Le second facteur est l’inexistence d’un système d’état civil fiable et sécurisé, qui a comme conséquence notre incapacité collective à résoudre de manière fiable, les trois équations posées par la loi électorale :
• Qui sont ceux qui détiennent la nationalité sénégalaise ?
• Parmi eux, qui sont ceux qui jouissent de leurs droits civiques ?
• Qui sont les étrangers naturalisés sénégalais ?
Naturellement, la réforme de l’état civil demandera du talent et un vrai courage politique, parce qu’elle exige un consensus national de tous les acteurs de la vie politique et sociale sur des sujets sensibles : en particulier, il faudra procéder à des réformes institutionnelles majeures et modifier certaines lois comme le code des collectivités locales ou le code de la famille, vrai serpent de mer pour les hommes politiques ! Il faudra aussi moderniser la gestion des collectivités locales, dont la plupart sont d’ailleurs dirigées par des élus de la liste de Bennoo Siggil Senegaal. Mais l’Etat devra engager des chantiers d’envergure, dans la sensibilisation, la formation, la construction d’infrastructures dans toutes les collectivités locales pour sécuriser l’état civil. Il faudra aussi moderniser la Justice, pour disposer d’un fichier national des interdits de vote. Enfin, il va falloir gérer le problème sensible des étrangers présents dans le fichier national d’identité, grâce à leurs extraits de naissance, tout en évitant de sombrer dans un piège semblable à l’ivoirité.

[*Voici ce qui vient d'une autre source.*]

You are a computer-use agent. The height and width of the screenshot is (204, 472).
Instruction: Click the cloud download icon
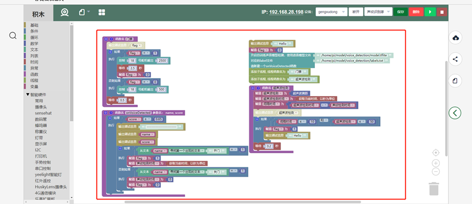pyautogui.click(x=456, y=38)
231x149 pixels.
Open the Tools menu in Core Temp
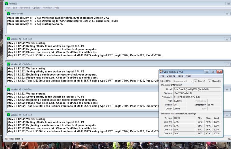pos(180,76)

Le troisième facteur est consubstantiel à la conception même du fichier électoral, lié au facteur précédent et qui autorise son modèle physique à intégrer des données invalides, comme les dates de naissance libres. Des personnes ont pu s’inscrire dans le fichier électoral avec le seul extrait de naissance, sans le certificat de nationalité.

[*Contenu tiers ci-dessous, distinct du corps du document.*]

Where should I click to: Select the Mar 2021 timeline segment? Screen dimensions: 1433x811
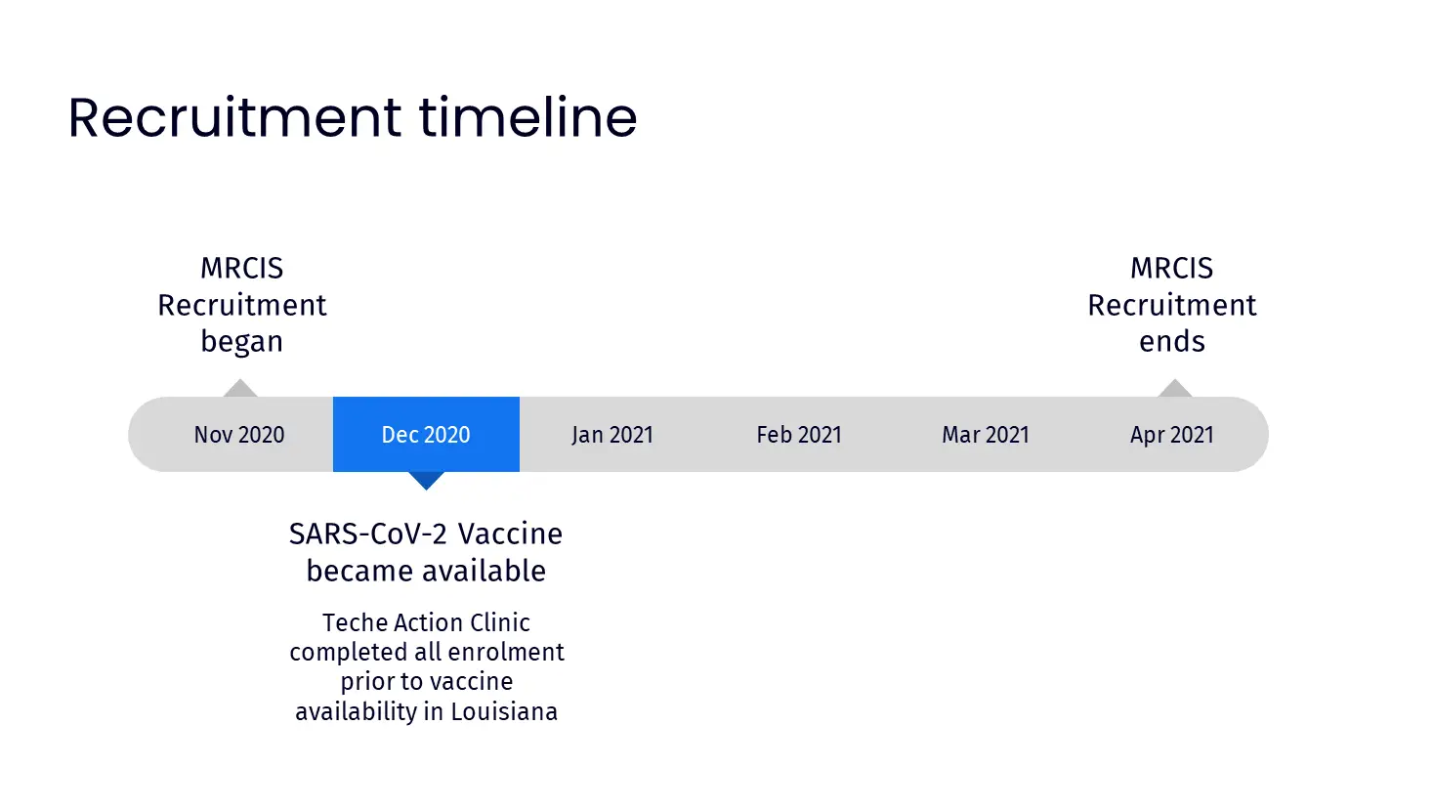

Le quatrième facteur est le mode d’inscription des électeurs qui a montré des limites objectives : en effet, pour la refonte de 2004, le Sénégal a opté pour une inscription volontaire du citoyen-électeur dans des commissions administratives réparties sur le territoire national. Il est souvent arrivé, durant cette procédure, que le citoyen-électeur qui a suivi toute la procédure d’inscription, se voit rejeter au bout du processus (n’aura pas la carte d’électeur), parce que, tout simplement, les données le concernant ont été corrompues lors du transfert des fiches et fichiers images de la commission administrative vers la Daf, sans qu’il ait en retour un quelconque information sur l’état de sa demande d’inscription.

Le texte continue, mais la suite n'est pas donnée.